> [What to do]: After locating the line that contains "Penny Stocks (517, 89)" in the data below, set down exactly that line and each one after it through the line that contains "Employment (1027, 27)", and nothing more.

> [Material provided]:
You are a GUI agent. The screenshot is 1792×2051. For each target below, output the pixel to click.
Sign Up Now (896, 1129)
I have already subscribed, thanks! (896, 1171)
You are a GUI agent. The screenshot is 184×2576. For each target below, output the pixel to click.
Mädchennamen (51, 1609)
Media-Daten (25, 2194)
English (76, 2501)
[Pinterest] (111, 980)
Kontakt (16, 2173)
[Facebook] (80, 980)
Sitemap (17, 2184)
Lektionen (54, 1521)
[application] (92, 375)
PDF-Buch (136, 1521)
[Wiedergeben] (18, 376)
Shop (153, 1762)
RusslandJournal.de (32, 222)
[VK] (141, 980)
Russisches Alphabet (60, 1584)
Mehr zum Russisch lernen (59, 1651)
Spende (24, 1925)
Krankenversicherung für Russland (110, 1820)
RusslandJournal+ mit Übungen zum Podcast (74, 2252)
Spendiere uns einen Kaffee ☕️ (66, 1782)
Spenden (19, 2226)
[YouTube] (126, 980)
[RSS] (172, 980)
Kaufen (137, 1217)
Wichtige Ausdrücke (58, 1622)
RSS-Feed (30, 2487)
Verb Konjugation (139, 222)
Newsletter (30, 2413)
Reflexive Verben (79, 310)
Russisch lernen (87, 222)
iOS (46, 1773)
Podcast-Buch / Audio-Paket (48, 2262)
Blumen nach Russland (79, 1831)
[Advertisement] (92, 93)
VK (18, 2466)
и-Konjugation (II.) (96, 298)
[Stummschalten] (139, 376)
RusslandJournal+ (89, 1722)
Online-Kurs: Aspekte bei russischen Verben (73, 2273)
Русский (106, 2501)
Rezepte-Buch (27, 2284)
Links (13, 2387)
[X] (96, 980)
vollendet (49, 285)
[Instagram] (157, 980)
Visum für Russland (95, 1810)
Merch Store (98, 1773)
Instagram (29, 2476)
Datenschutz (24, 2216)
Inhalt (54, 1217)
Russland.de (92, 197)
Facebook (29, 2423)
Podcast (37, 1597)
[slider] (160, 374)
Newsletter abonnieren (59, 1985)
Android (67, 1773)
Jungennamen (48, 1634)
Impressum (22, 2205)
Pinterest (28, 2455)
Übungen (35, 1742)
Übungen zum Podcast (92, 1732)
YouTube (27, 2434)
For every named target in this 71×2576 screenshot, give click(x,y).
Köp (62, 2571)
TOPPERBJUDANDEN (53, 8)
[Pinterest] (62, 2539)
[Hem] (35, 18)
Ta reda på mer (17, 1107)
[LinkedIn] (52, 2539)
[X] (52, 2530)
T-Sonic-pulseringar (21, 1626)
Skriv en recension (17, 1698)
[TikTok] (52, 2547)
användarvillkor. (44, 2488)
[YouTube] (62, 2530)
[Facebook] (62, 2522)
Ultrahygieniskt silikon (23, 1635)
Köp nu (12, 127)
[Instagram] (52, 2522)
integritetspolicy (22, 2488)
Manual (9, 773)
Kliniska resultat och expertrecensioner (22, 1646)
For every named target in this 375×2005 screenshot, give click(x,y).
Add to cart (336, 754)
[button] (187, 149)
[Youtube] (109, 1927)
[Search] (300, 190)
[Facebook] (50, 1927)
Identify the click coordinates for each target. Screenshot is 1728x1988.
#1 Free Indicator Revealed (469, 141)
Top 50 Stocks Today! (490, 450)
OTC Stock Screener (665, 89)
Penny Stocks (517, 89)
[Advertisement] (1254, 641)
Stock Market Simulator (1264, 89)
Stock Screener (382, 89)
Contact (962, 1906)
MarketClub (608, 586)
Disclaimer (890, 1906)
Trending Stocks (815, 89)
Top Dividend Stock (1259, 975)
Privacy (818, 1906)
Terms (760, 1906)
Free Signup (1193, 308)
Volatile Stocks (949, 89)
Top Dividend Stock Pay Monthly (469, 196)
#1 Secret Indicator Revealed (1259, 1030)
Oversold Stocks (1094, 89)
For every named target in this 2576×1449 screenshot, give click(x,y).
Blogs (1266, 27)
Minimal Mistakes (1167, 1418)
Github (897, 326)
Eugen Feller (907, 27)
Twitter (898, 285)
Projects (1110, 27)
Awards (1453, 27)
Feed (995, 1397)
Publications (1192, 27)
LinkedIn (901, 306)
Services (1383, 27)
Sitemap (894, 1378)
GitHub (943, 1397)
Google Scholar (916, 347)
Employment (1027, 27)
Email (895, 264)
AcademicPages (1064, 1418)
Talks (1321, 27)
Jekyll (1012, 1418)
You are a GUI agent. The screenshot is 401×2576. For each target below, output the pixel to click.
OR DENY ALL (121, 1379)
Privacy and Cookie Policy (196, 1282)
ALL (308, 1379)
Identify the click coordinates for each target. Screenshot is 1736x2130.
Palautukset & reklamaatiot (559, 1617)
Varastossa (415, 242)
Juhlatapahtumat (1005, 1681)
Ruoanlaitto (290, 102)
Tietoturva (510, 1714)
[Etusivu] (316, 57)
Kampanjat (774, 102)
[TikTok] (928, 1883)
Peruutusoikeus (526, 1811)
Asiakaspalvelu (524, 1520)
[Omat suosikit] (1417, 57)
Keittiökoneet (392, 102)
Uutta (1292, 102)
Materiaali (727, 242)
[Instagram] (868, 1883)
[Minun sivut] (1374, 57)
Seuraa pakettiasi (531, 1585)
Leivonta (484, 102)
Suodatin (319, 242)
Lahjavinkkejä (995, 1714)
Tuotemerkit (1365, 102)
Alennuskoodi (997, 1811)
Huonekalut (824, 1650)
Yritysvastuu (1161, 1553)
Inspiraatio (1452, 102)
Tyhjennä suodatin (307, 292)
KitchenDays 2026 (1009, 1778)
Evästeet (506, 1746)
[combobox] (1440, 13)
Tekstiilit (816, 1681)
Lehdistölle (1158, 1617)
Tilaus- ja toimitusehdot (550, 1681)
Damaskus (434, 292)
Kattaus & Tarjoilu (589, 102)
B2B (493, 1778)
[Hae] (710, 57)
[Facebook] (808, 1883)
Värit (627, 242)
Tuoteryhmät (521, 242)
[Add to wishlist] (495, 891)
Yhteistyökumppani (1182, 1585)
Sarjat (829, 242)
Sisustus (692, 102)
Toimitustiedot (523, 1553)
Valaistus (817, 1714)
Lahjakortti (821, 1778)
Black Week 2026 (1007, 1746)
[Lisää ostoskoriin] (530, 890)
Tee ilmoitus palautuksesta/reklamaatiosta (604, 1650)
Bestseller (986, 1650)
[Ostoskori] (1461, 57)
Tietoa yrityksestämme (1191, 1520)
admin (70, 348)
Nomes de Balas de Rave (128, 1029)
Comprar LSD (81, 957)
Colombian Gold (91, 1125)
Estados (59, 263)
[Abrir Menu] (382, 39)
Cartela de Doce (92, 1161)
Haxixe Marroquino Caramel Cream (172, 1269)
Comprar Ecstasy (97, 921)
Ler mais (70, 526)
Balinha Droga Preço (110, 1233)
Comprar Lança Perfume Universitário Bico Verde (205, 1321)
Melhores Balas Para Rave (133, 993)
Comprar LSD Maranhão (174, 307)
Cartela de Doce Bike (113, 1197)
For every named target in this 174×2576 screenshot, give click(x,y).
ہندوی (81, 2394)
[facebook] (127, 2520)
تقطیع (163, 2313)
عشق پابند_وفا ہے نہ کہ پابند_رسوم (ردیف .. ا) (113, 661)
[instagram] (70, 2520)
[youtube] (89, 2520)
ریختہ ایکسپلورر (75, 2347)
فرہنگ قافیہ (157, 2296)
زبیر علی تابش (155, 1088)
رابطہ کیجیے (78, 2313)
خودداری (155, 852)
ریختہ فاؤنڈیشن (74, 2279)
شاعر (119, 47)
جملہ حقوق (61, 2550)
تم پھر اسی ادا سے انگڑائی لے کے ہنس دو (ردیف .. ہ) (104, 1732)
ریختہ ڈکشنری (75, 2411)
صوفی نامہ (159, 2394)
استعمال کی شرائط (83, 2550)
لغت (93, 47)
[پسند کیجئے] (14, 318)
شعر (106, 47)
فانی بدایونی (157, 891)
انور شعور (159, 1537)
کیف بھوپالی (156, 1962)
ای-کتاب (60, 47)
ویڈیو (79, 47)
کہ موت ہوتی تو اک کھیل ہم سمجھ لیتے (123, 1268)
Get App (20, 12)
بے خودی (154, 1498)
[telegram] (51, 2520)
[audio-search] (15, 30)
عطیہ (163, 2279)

> [Solution to this problem]:
Penny Stocks (517, 89)
[Advertisement] (1254, 641)
Stock Market Simulator (1264, 89)
Stock Screener (382, 89)
Contact (962, 1906)
MarketClub (608, 586)
Disclaimer (890, 1906)
Trending Stocks (815, 89)
Top Dividend Stock (1259, 975)
Privacy (818, 1906)
Terms (760, 1906)
Free Signup (1193, 308)
Volatile Stocks (949, 89)
Top Dividend Stock Pay Monthly (469, 196)
#1 Secret Indicator Revealed (1259, 1030)
Oversold Stocks (1094, 89)
For every named target in this 2576×1449 screenshot, give click(x,y).
Blogs (1266, 27)
Minimal Mistakes (1167, 1418)
Github (897, 326)
Eugen Feller (907, 27)
Twitter (898, 285)
Projects (1110, 27)
Awards (1453, 27)
Feed (995, 1397)
Publications (1192, 27)
LinkedIn (901, 306)
Services (1383, 27)
Sitemap (894, 1378)
GitHub (943, 1397)
Google Scholar (916, 347)
Employment (1027, 27)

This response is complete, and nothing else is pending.